Extrait à lire:
########

Pour Philippe Baret, scientifique et professeur à l’université catholique de Louvain, Faculté des bioingénieurs, le modèle agricole unique et idéal n’existe pas. Pour réconcilier agriculture et environnement, il sera nécessaire de passer par une combinaison équilibrée de systèmes qui permette un compromis entre productivité et protection de l’environnement. Le modèle agricole du futur est fait d’une multitude d’agricultures...

Temps de lecture : 8 min

Le professeur commence par un constat : l’agriculture d’aujourd’hui est en crise et marquée par de nombreux paradoxes et une grande diversité de systèmes.

Un modèle agricole doublement en crise...

Une situation empreinte de son histoire : « Nous avons hérité notre modèle agricole du 20e siècle. Il nous vient de l’après-guerre et a conduit à une abondance alimentaire, une nourriture à prix très bas et un accroissement du bien-être des agriculteurs et agricultrices », explique Philippe Baret.

Malheureusement, aujourd’hui, ce modèle subit une double crise : écologique et de croissance. En effet, l’agriculture est le secteur qui a le plus d’impact sur le changement climatique. « Elle doit à la fois s’adapter à ce changement mais aussi et surtout trouver des solutions pour ne pas y contribuer ».

Par ailleurs, on assiste à une modification de la structure des exploitations, avec beaucoup moins d’agriculteurs mais beaucoup plus d’animaux et de surfaces par exploitation. Ce modèle à grande échelle repose sur une logique technique de simplification et d’efficacité aidée par les innovations dans des domaines tels que la mécanisation, la fertilisation, l’amélioration variétale ou encore la phytopharmacie. « L’objectif de tout cela est la double intensification : de la terre et du travail. On veut accroître les rendements tout en simplifiant le travail et agrandissant les fermes. Aujourd’hui, un agriculteur nourrit beaucoup plus de personnes qu’il n’y a 50 ans. Attention, je ne suis pas en train de dire que cela est bien ou mal. Par contre, j’insiste sur le fait que quelque chose se passe et que cela n’est pas forcément bien géré. Nous ne savons pas ce qui va se passer si cela continue. Quel sera l’impact sur l’économie, l’écologie, le bien-être des agriculteurs ? », dit-il.

########

Données fournies:
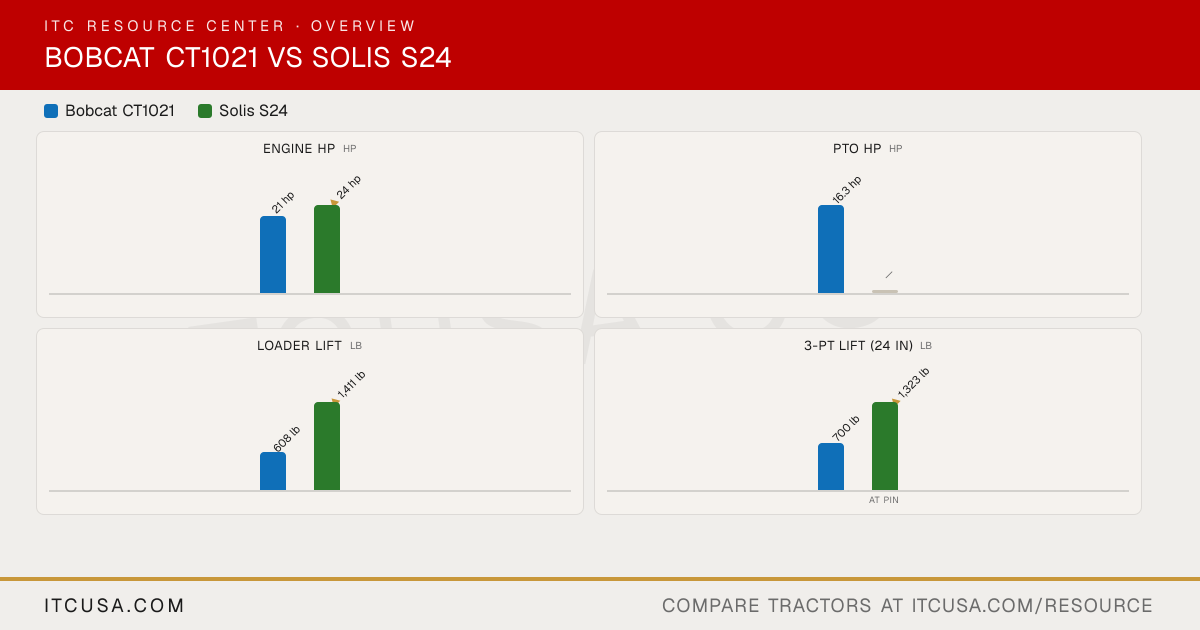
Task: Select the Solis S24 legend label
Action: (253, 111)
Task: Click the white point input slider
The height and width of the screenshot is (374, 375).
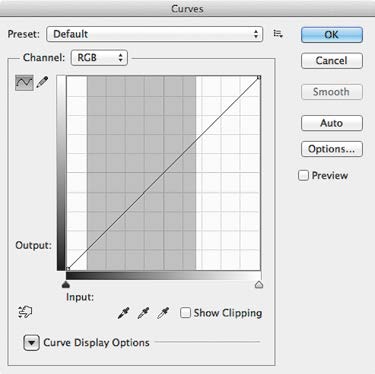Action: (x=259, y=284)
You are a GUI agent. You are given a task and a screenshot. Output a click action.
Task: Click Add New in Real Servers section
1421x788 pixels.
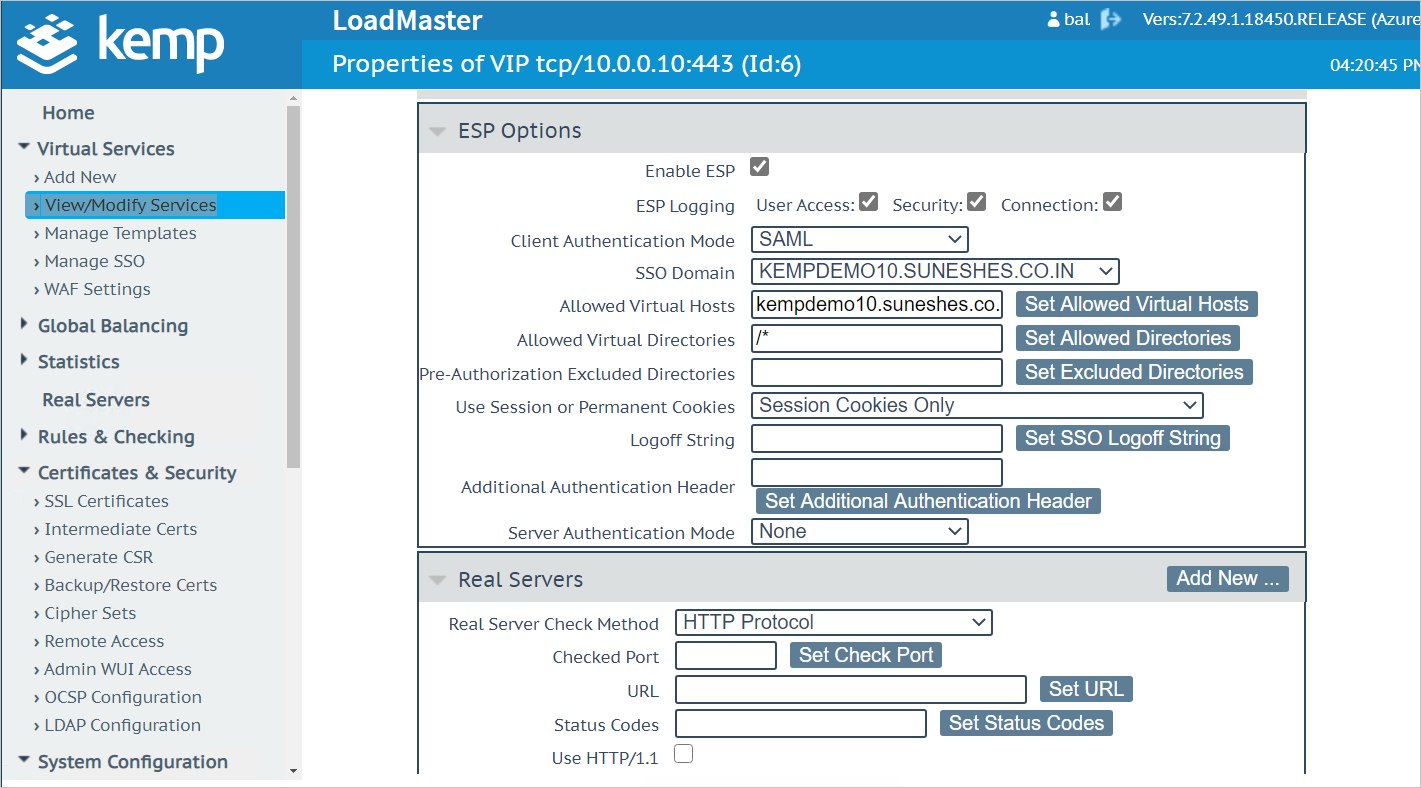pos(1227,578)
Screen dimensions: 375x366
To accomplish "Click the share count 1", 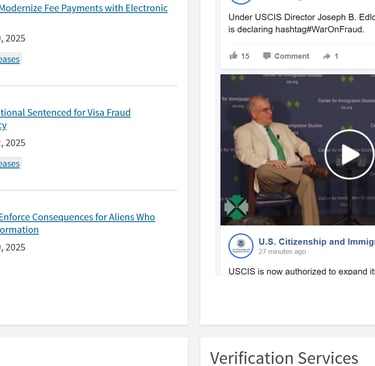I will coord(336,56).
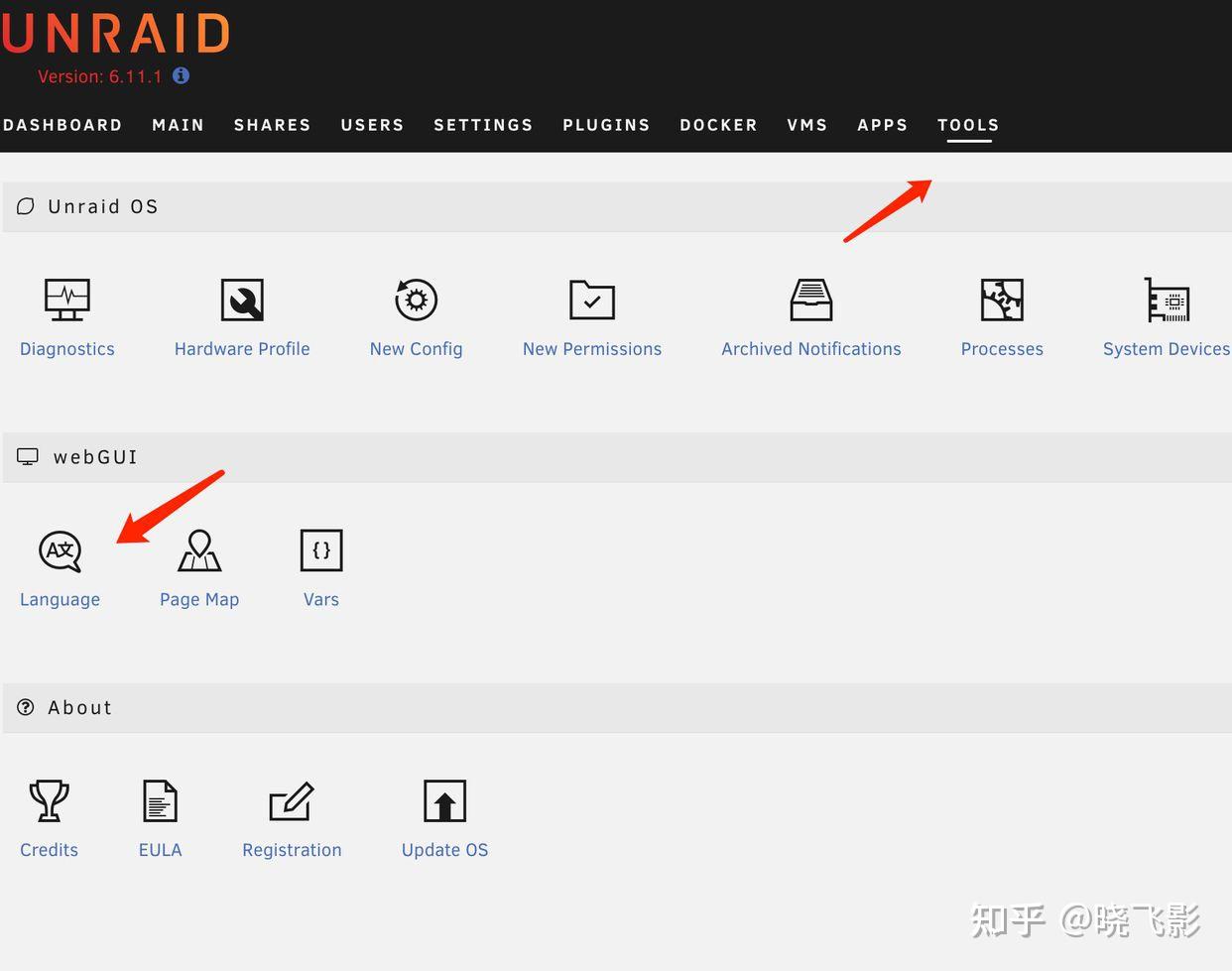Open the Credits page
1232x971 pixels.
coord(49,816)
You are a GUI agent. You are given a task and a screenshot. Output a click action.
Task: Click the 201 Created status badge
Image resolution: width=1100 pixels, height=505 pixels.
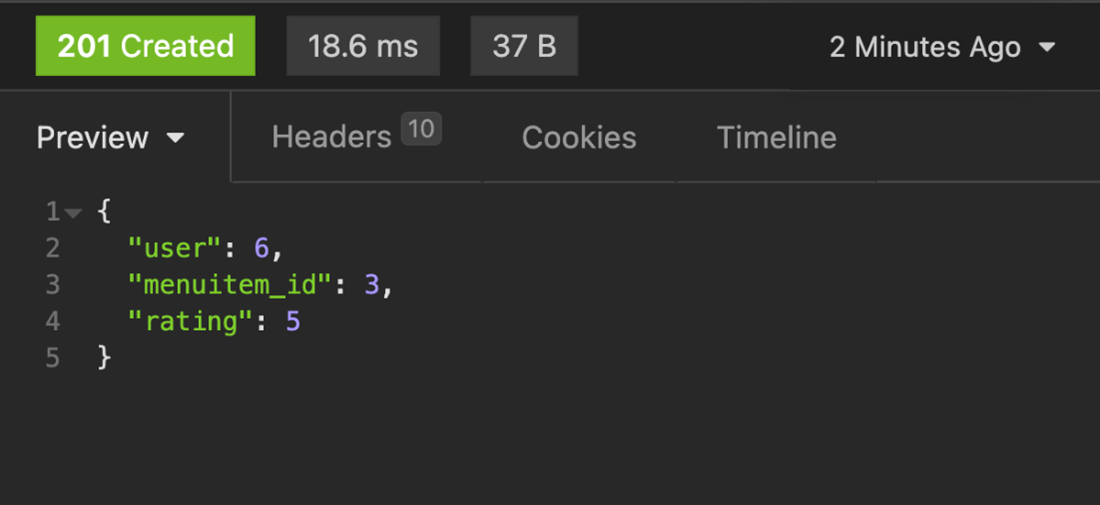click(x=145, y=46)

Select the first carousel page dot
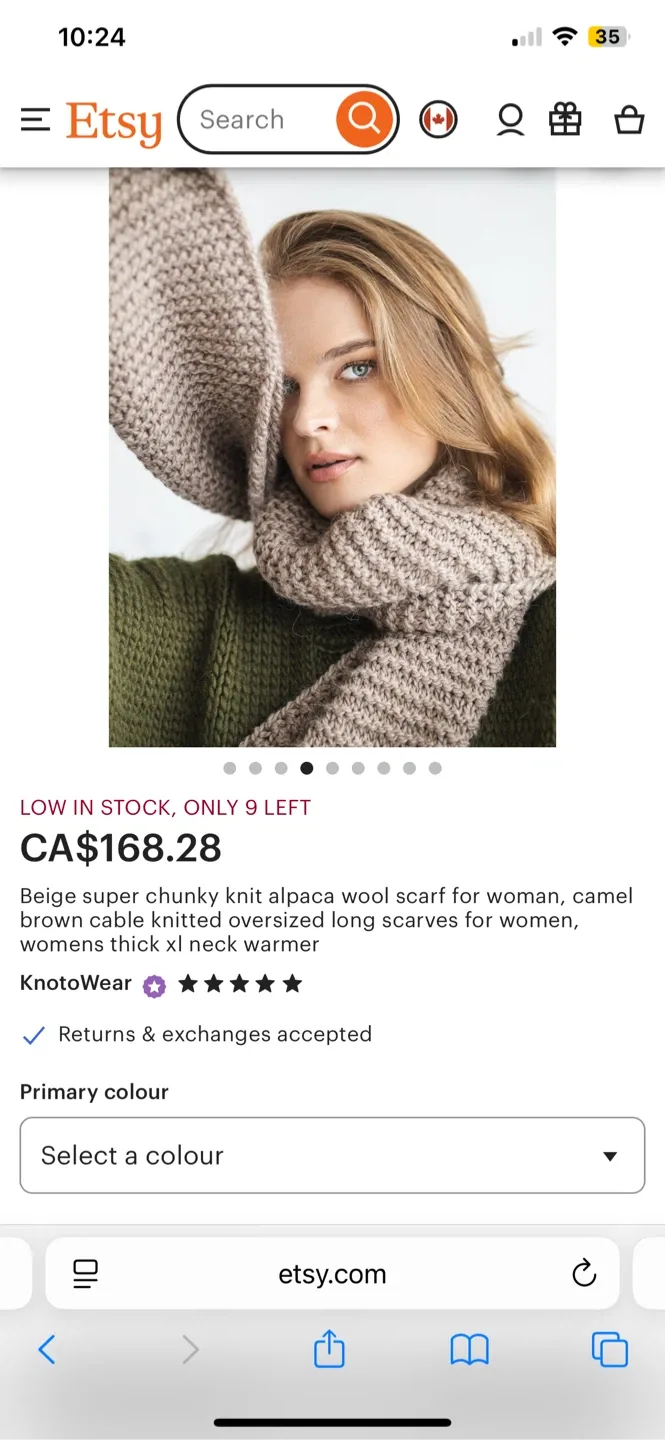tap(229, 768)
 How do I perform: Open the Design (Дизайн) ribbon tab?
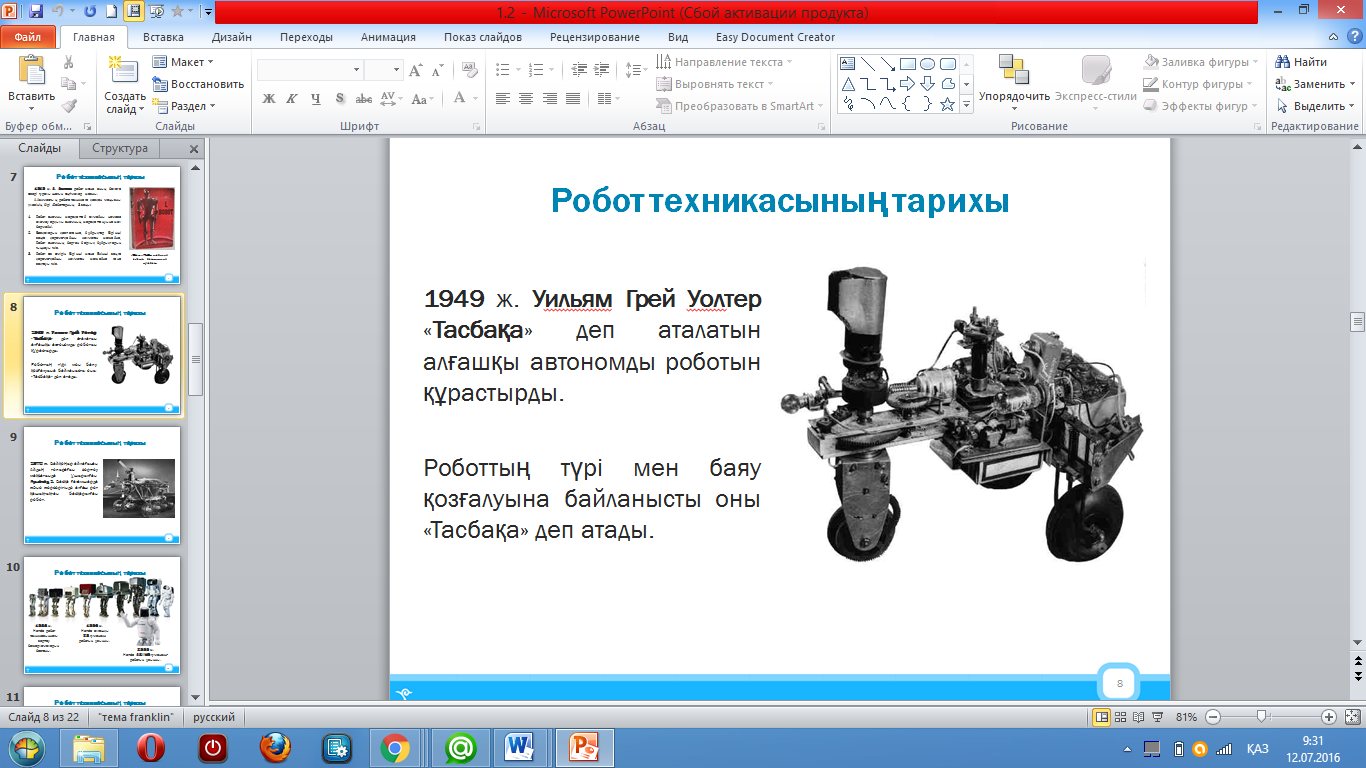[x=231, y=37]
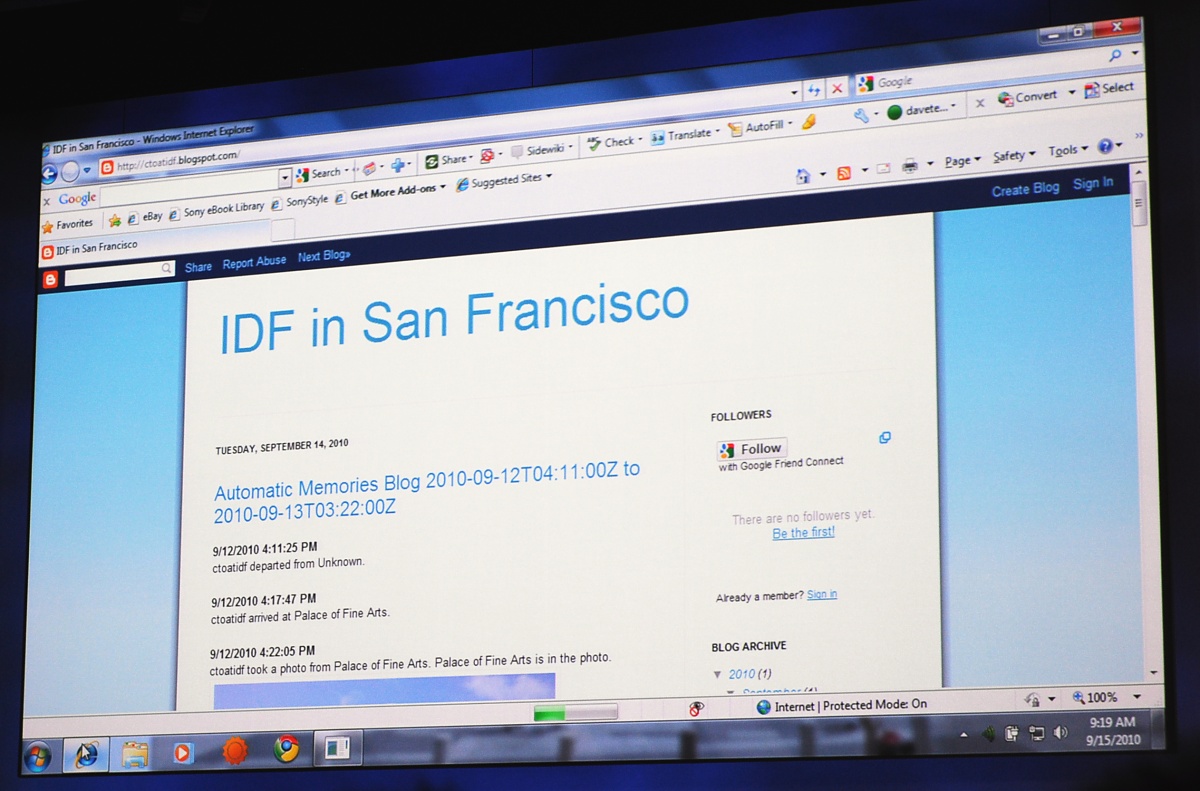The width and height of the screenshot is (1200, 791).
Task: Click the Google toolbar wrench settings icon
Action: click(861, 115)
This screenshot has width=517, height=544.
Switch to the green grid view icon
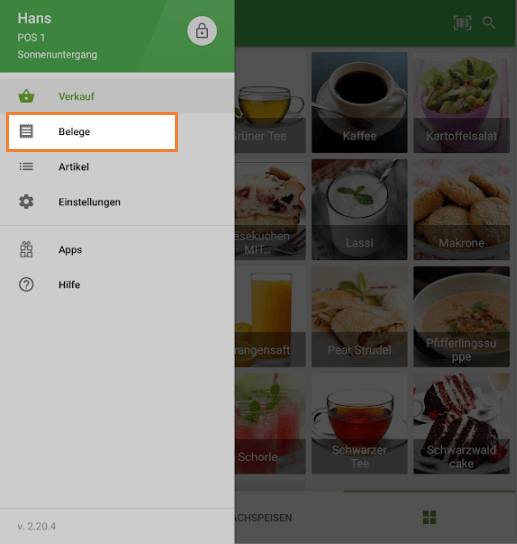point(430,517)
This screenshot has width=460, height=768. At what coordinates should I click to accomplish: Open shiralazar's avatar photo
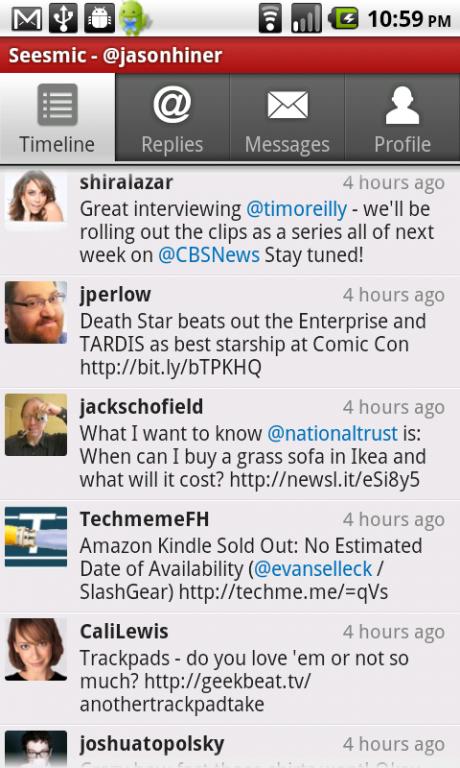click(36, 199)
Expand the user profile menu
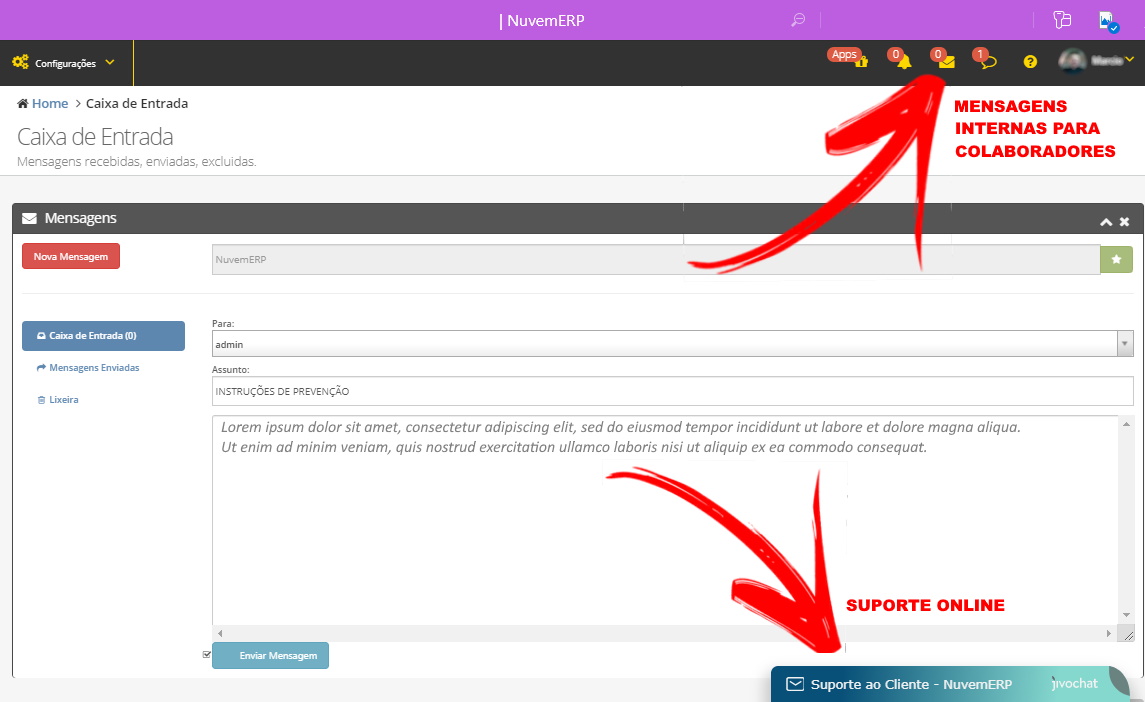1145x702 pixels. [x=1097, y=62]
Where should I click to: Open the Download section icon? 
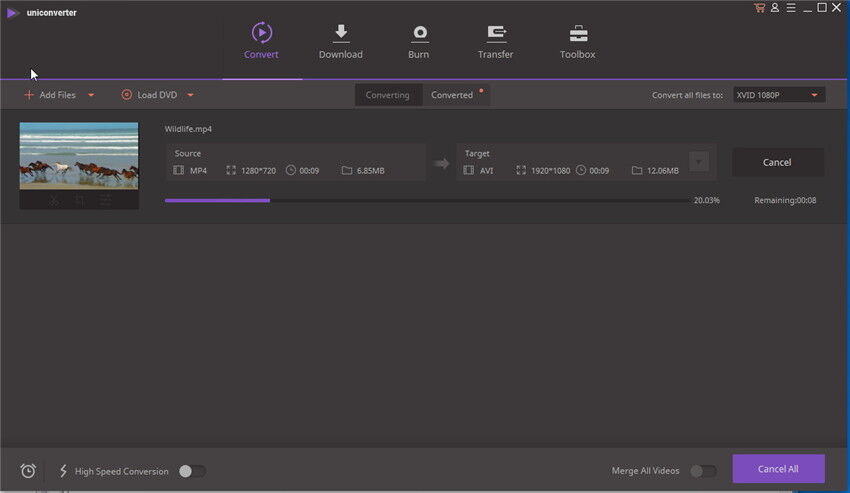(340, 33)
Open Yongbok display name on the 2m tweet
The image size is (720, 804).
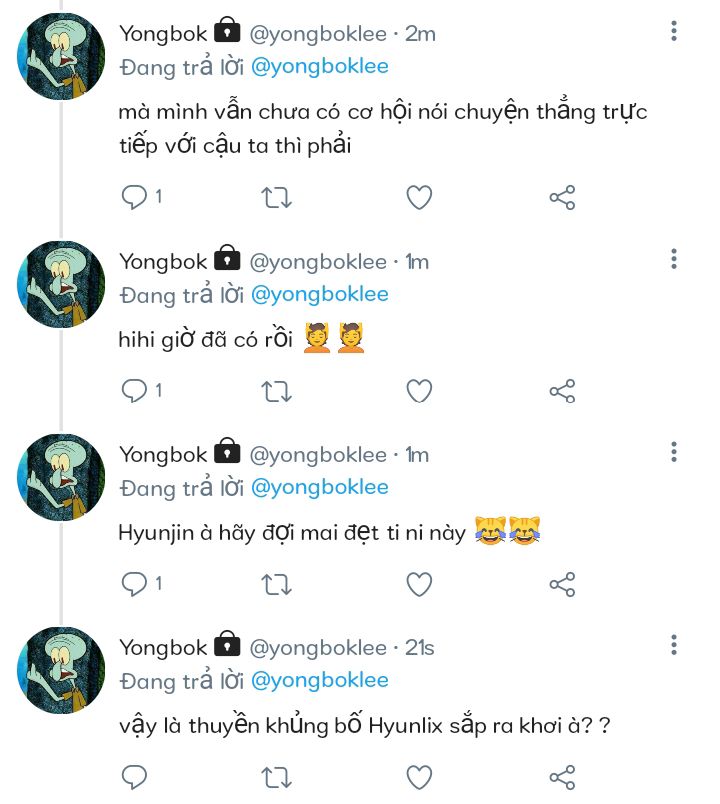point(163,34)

########

Exercices:
a) Recopiez sans aucune modification le passage de l'extrait sur le modèle agricole qui va de « Pour Philippe Baret, scientifique » jusqu'à « d’une multitude d’agricultures... ».
b) Poursuivez la rédaction de l'extrait sur le modèle agricole à partir de sa dernière phrase.

Réponses aux exercices:
a)
Pour Philippe Baret, scientifique et professeur à l’université catholique de Louvain, Faculté des bioingénieurs, le modèle agricole unique et idéal n’existe pas. Pour réconcilier agriculture et environnement, il sera nécessaire de passer par une combinaison équilibrée de systèmes qui permette un compromis entre productivité et protection de l’environnement. Le modèle agricole du futur est fait d’une multitude d’agricultures...

b)
... et mondialisé

La révolution des transports a également eu pour conséquence la mondialisation de ce modèle agricole. « Le même modèle de production se déploie à l’échelle mondiale, sous l’influence de la standardisation des produits et des grands groupes de l’agrofourniture et de l’agroalimentaire. C’est génial, on peut exporter, mais on est aussi en compétitivité permanente et très dépendant des modes de consommation. La plus value obtenue auparavant par l’agriculteur pour la spécificité de son produit ou sa destination a été transférée vers l’agroalimentaire. Aujourd’hui, le même produit sert à tout faire. La plus value n’existe plus et l’agriculteur fait son revenu en augmentant ses quantités », détaille-t-il.

« L’agriculteur qu’on stigmatise n’est pas toujours maître de son destin. C’est le système qui a changé, ce ne sont pas les agriculteurs. »

L’agriculture, c’est tendance et varié

Il fait un autre constat : « Notre modèle agricole est en crise, pourtant on observe un engouement pour l’agriculture… mais pas la même ! En France 30 % des fermes classiques n’ont pas de repreneurs. Par contre, 30 % de Nima (non issus du milieu) se lancent dans des modèles alternatifs », dit-il. « Il existe une véritable polarisation ‘conventionnelle, répugnant et polluant’ contre ‘alternatif, beau et attirant’. Ce n’est pas du tout correct car chaque agriculteur est différent. Les enjeux sont ne sont pas les mêmes et l’agriculteur qu’on stigmatise n’est pas toujours maître de son destin. C’est le système qui a changé, ce ne sont pas les agriculteurs. Dans ces conditions parler de modèle agricole est donc une simplification. Aujourd’hui, il y a une diversité de modèles qui donne une multiplicité d’options. On peut penser à l’avenir sans rentrer dans une logique de polarisation. », affirme le scientifique.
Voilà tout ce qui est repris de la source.